El mandarín

Eça de Queirós

 

Traducción de Paloma Navarro

Cátedra, Letras Universales 132  


Desde que Marco Polo volvió a la república de Venecia con aquella serie de noticias irresponsablemente fantásticas sobre las regiones por las que había viajado durante años China padece de irrealidad. Los atlas y las enciclopedias historian en vano su vasta geografía y sus dinastías numerosas. Esa misma vastedad que insensatas construcciones defensivas confirman, una desmesurada dedicación a  las ceremonias, los secretos y las jerarquías vertiginosas y una literatura que integra lo maravilloso con la naturalidad de una convivencia milenaria y gustosa han conjurado para enriquecer los primeros informes asombrados de Marco Polo y han apartado a China para siempre de la esfera de lo posible. Una parte de la literatura occidental ha sabido profundizar en esa tradición y hacer de China uno de los símbolos más acabados y sugestivos de lo irreal. La pieza maestra de esa literatura sigue siendo el cuento más kafkiano pero menos leído de Franz Kafka: La construcción de la muralla china.

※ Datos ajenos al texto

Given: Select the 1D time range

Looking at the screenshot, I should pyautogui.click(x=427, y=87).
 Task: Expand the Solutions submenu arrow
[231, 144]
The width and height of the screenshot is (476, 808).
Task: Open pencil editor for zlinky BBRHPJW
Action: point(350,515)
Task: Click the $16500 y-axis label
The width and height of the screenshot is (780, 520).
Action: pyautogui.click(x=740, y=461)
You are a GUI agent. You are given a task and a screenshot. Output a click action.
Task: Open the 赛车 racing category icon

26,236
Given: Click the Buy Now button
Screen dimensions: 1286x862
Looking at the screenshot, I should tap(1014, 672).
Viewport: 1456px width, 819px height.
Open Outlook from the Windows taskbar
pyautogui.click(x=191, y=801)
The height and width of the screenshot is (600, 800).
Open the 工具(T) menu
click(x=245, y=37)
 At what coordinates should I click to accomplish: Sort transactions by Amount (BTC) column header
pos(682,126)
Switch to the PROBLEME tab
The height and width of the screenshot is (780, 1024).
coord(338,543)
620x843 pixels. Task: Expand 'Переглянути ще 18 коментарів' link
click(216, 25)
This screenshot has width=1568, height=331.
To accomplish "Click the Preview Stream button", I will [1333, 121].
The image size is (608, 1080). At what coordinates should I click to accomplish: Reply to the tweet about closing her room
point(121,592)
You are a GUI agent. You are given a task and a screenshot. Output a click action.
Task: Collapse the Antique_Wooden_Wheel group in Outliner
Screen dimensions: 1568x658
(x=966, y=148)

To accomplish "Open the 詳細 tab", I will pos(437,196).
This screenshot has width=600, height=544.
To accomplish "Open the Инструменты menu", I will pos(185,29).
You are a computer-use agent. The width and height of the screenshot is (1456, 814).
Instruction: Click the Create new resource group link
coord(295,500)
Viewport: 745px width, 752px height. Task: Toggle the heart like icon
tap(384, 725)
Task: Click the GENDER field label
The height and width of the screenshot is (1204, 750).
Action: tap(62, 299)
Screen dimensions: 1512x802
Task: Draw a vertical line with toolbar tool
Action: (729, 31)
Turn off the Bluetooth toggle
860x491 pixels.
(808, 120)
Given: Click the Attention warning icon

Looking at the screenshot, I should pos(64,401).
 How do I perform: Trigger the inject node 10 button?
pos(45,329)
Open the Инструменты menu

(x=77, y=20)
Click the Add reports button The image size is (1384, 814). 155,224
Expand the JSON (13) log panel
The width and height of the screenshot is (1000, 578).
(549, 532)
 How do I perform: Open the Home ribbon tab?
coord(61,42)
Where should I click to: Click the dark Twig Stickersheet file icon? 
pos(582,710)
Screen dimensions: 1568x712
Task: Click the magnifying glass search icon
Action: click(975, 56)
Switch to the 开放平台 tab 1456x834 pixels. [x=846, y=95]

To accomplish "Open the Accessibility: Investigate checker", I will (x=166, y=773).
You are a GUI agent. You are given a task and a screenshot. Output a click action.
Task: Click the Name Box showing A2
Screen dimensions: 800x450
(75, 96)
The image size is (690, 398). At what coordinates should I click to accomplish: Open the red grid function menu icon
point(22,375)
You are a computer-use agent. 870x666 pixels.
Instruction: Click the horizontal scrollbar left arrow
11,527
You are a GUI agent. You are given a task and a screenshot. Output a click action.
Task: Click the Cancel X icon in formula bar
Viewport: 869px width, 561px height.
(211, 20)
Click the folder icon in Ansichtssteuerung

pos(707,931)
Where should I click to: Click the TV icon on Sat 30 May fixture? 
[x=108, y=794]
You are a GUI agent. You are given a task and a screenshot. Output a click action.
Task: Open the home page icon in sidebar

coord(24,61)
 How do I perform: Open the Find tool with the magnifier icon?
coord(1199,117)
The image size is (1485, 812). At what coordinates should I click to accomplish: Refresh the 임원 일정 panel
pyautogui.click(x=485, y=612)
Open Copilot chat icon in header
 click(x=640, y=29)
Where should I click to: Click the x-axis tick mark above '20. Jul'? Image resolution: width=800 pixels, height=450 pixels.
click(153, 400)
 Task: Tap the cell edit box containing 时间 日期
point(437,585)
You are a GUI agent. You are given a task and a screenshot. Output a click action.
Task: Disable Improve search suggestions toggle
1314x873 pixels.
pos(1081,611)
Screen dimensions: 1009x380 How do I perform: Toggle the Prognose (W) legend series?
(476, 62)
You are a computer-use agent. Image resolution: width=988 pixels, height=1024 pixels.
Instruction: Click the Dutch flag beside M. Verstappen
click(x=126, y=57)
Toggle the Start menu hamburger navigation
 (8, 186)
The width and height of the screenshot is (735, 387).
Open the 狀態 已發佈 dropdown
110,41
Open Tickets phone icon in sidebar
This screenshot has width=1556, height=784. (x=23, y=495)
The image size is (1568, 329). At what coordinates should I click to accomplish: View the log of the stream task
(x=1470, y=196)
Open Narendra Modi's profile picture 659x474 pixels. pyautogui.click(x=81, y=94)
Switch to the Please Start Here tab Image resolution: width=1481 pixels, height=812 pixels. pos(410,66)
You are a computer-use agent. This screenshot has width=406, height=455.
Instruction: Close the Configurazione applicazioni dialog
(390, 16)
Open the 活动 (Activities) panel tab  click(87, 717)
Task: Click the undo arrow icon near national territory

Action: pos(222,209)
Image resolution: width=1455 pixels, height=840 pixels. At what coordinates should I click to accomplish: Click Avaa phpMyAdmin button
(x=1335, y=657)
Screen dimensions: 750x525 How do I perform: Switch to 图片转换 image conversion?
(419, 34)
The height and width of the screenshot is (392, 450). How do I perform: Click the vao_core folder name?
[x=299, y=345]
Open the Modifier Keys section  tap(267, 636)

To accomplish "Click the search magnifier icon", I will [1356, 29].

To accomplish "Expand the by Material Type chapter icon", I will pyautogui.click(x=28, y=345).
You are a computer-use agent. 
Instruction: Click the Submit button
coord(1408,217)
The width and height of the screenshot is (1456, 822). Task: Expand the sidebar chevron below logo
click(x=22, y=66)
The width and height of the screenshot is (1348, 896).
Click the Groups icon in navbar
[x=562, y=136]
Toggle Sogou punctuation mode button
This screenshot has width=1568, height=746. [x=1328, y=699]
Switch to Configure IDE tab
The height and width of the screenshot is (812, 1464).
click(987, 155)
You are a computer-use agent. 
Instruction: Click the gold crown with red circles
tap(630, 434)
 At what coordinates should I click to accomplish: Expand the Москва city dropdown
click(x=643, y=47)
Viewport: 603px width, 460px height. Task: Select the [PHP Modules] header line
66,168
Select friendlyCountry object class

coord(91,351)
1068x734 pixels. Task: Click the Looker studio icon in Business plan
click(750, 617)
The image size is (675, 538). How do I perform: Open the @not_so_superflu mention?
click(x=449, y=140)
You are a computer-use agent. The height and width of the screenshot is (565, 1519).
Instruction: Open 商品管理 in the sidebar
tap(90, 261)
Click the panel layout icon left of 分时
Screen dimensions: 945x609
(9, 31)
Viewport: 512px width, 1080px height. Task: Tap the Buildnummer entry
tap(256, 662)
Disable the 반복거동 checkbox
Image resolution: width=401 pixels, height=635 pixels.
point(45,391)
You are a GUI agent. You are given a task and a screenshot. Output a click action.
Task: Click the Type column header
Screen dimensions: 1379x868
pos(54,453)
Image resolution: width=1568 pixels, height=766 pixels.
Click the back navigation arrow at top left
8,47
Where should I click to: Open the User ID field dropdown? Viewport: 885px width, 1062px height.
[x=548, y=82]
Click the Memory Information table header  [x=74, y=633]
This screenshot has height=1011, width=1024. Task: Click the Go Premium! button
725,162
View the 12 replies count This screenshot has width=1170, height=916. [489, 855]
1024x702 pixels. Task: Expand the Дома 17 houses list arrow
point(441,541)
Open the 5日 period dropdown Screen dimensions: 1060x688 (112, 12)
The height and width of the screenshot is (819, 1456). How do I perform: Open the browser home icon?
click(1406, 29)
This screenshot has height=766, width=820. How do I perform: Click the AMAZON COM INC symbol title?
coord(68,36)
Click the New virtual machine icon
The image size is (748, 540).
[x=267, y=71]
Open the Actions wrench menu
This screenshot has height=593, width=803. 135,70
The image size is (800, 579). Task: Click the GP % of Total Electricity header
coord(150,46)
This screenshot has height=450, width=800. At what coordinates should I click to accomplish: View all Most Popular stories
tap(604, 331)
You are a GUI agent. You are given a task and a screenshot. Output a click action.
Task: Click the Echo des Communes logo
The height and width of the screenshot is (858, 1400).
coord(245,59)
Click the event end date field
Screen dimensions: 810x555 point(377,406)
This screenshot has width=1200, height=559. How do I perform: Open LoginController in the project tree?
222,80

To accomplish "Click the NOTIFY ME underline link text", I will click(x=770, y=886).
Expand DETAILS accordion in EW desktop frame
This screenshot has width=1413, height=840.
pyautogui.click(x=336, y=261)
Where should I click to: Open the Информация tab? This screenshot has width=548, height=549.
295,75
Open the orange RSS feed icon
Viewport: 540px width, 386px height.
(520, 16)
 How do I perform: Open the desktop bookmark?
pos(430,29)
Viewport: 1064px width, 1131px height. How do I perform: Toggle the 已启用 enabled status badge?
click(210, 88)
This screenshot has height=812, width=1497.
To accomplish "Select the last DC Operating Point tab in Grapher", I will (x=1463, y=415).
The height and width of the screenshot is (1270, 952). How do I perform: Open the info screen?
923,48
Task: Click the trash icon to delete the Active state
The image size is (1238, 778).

Este cuento de Eça de Queirós es, de alguna manera, su borrador. Anticipa el sabor peculiar de esas inquietantes fantasías de la conducta que Franz Kafka exploraría muchos años después, pero la escenografía es encantadoramente decimonónica. Todo parece sacado de los poemas más amueblados de Charles Baudelaire. Sin embargo, esta patética aventura de un funcionario portugués que desde el centro de Lisboa da muerte a un remoto mandarín  que dedica sus días finales a la construcción de cometas inocentes en su quiosco del centro de la China merece ser recuperada no sólo como una mera profecía de los cuentos de Franz Kafka sino como uno de los mejores cuentos de la literatura fantástica. Por su imaginación desbordante, por la cuidada elegancia de su estilo y  por sus conmovedores aciertos circunstanciales. Aquel, por ejemplo, en que el protagonista, ya millonario hiperbólico y en pleno spleen, regresa furtivamente a una cámara apartada de su palacio amarillo para recuperar durante unos instantes de alivio aquella caligrafía minuciosa en la que tanta pasión ponía cuando era funcionario y en una oscura pensión de la Concepción pasaba las tardes entre libros viejos y viudas de comandante.